EXERCISE REQUIREMENTS »
• 1. In the forum thread on D function parameters, how does Q. Schroll describe `out` in its current state?
• 2. Copy the part of the forum thread on D function parameters that opens with the words containing "Q. Schroll <qs.il.paperinik" and closes with "completely unrelated.".
START DOCUMENT PASSAGE
Q. Schroll <qs.il.paperinik gmail.com> writes:

On Tuesday, 26 January 2021 at 02:44:20 UTC, 12345swordy wrote:
 What do you think? Worth it?

 in, out, inout need some badly reworking to do. Their is a 
 preview for in, but not for others sadly.

While in and out are opposites in a sense, inout is something 
completely unrelated.
For the most part, I consider `in` to be fixed. With the preview, 
it works exactly as one would expect it did.
On the other hand, `out` is near useless: In the current state, 
making `out` an alias for `ref` wouldn't be that much of a 
breaking change.

Jan 26 2021

Tobias Pankrath <tobias+dlang pankrath.net> writes:

On Tuesday, 26 January 2021 at 01:01:54 UTC, Q. Schroll wrote:
 In-place `out` Variables
 ========================

 When calling a function with an `out` parameter, instead of 
 passing an argument, a fresh variable can be declared instead:

     if (f(out int x) > 0 && x > 0) { g(x); } else { .. }
     if (g(0) && f(out x) > 0) { g(x); } else { .. }


already. It makes function with out parameters so much more 
pleasant to use.

Many argue that we should not overload D with even more features, 
but I'd say, if it makes D more fun to use and it is just syntax 
sugar / a simple lowering than we should consider it.
END DOCUMENT PASSAGE
START RECORDED INFORMATION
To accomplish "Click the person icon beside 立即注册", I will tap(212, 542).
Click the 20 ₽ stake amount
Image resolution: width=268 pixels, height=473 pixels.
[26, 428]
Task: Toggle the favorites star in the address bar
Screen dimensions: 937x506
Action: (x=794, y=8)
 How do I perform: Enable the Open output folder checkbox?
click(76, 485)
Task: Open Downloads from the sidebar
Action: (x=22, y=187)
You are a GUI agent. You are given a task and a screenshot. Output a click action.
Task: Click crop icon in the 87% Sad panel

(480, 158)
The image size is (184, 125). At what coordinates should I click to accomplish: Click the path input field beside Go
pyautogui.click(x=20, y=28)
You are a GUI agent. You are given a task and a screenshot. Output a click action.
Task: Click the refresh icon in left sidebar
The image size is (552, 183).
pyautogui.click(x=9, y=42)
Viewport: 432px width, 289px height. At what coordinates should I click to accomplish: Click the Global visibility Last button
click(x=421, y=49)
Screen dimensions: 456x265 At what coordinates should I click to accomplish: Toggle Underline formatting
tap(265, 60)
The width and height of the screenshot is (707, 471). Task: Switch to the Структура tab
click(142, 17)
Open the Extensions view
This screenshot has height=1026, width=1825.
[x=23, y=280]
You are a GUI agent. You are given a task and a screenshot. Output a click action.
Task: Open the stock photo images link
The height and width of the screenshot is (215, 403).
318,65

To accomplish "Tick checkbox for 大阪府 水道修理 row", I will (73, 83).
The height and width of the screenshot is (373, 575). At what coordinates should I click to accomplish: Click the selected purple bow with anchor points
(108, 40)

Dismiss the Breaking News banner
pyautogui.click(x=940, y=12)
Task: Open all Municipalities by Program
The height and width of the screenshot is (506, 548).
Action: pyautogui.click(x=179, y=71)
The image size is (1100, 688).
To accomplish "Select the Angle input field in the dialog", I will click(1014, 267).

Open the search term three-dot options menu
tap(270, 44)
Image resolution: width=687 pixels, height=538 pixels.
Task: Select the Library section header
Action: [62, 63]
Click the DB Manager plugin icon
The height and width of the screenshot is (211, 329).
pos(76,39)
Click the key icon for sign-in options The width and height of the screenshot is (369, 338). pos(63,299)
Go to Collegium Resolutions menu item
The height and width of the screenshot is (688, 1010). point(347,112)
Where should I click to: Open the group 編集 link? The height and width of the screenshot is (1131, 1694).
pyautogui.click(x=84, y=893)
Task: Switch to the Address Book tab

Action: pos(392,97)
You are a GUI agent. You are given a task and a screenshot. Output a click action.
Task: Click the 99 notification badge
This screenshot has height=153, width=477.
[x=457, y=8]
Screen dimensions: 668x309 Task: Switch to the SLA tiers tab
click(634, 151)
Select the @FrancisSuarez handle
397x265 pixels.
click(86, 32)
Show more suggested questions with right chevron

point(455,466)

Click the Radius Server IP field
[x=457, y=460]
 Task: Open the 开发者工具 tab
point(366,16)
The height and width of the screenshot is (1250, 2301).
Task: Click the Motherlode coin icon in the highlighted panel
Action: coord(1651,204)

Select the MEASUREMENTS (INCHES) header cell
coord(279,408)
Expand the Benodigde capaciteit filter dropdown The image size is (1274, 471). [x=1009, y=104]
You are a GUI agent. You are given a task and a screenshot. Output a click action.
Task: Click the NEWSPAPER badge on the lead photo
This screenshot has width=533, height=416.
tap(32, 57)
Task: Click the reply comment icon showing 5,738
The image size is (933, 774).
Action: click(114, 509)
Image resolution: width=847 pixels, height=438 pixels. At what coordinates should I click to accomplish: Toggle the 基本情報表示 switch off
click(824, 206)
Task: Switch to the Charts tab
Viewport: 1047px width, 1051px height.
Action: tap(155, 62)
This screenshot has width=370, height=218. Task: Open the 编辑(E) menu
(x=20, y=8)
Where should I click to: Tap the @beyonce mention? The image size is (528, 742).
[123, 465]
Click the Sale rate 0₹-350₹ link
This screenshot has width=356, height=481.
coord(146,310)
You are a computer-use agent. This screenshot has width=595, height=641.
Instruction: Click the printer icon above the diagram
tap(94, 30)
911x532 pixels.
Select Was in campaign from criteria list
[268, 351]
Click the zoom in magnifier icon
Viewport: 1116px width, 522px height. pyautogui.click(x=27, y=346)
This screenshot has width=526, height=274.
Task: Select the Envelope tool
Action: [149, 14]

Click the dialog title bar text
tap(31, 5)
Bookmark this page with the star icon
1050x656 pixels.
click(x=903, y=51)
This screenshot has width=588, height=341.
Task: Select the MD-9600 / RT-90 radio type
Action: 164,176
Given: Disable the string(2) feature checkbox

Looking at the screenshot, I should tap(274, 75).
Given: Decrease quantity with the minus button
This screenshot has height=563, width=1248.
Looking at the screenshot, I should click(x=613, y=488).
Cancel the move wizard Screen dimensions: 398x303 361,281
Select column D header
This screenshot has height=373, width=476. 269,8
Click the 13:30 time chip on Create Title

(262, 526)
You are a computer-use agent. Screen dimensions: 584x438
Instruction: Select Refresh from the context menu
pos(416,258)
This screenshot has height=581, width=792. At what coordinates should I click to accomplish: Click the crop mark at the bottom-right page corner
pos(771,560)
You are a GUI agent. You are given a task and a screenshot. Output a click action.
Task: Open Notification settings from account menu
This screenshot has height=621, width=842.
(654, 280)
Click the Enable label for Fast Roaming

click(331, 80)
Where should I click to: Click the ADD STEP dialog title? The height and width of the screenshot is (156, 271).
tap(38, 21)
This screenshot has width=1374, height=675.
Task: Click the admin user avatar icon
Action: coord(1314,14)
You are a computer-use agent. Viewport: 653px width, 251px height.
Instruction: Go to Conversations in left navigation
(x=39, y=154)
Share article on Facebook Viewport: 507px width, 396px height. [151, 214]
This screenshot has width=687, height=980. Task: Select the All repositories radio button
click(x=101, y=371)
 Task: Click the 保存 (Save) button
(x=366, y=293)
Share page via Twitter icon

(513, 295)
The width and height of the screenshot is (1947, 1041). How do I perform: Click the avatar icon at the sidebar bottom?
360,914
END RECORDED INFORMATION
PER-TASK OUTPUTS »
• 1. As near useless.

• 2.
Q. Schroll <qs.il.paperinik gmail.com> writes:

On Tuesday, 26 January 2021 at 02:44:20 UTC, 12345swordy wrote:
 What do you think? Worth it?

 in, out, inout need some badly reworking to do. Their is a 
 preview for in, but not for others sadly.

While in and out are opposites in a sense, inout is something 
completely unrelated.